Dal 13 al 23 giugno 2019 si svolgerà la 42° edizione della corsa a tappe internazionale più prestigiosa e ambita del calendario ciclistico giovanile: il Giro d’Italia Under23. Il percorso, che tocca 5 Regioni (una in più del 2018), metterà alla prova i migliori talenti italiani e mondiali anche sulle strade del forlivese. Al via 29 squadre, tra cui 13 team stranieri da 10 Paesi. Una carovana di 600 persone, per un evento sportivo e mediatico che vuole portare innovazione nel ciclismo e promuovere i territori e le eccellenze del nostro Paese.

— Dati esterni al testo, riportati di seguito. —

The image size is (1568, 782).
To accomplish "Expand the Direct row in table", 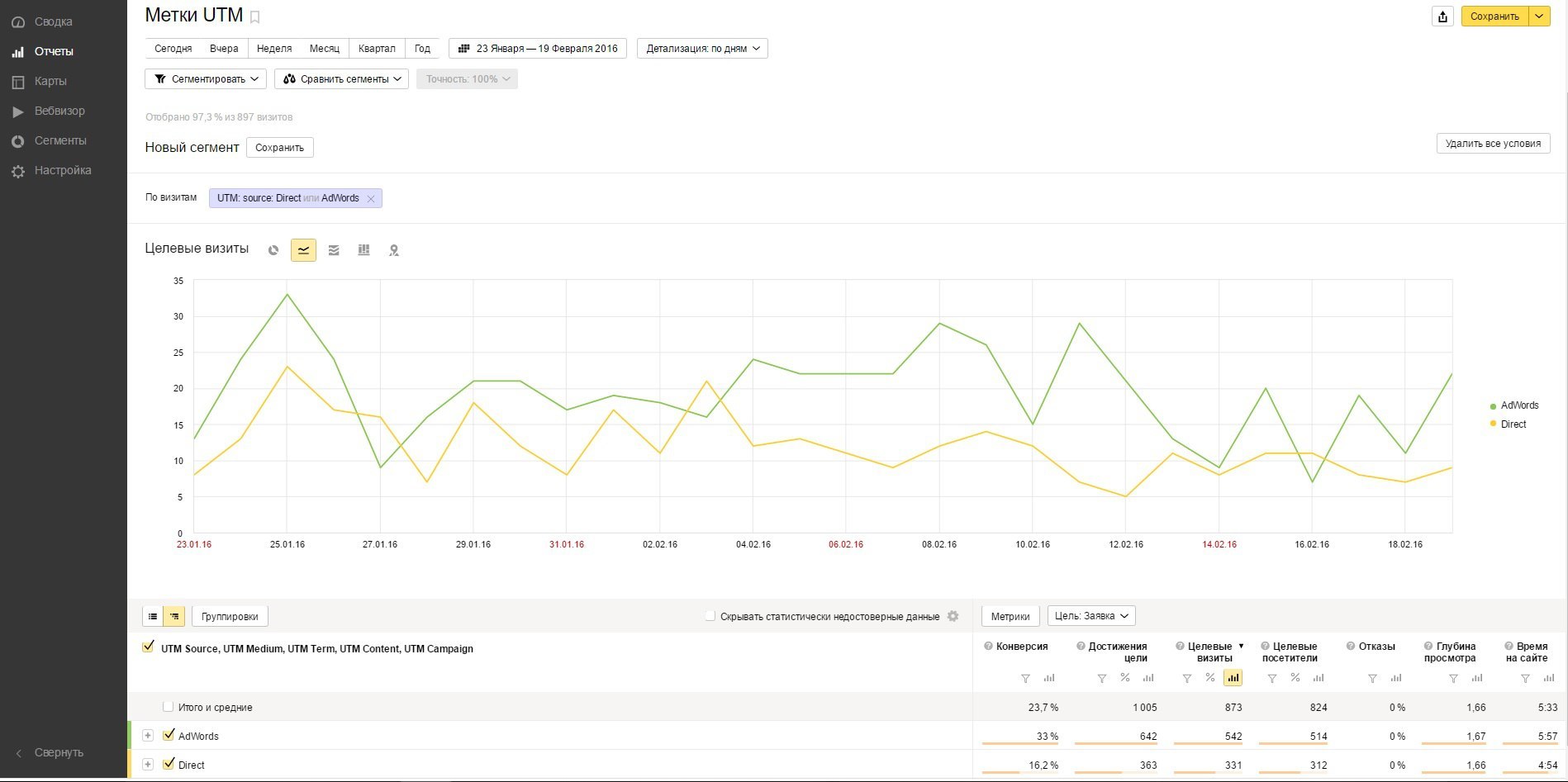I will click(x=148, y=765).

Il Giro d’Italia Giovani Under 23 Enel nel corso della sua storia ha lanciato campioni del calibro di Moser, Battaglin, Baronchelli, Simoni e Pantani ed è tornato nel 2017, dopo cinque anni di stop; un progetto fortemente voluto dal Presidente della Federazione Ciclistica Italiana Renato Di Rocco, su impulso del Commissario Tecnico Strada Professionisti e Coordinatore delle Squadre Nazionali Davide Cassani, consapevole dell’importanza strategica di una corsa a tappe di alto livello internazionale per la crescita del movimento ciclistico italiano.
Il Coordinatore delle Squadre Nazionali di ciclismo e Commissario Tecnico della Nazionale professionisti, Davide Cassani, ha presentato con il proprio commento tecnico tutte le tappe del Giro d’Italia Under 23, aggiungendo: “Per il movimento ciclistico è una corsa fondamentale. Io stesso, da dilettante, ero spesso piazzato ma non avevo vinto, quando Bruno Reverberi mi convocò nella rappresentativa regionale per partecipare al Giro d’Italia dilettanti. Mi piazzai spesso nei primi dieci e, ad agosto, arrivò una nuova chiamata di Reverberi, con la proposta di passare al professionismo nel suo team. Senza quella partecipazione al Giro d’Italia di categoria, chissà, forse non sarei diventato professionista”.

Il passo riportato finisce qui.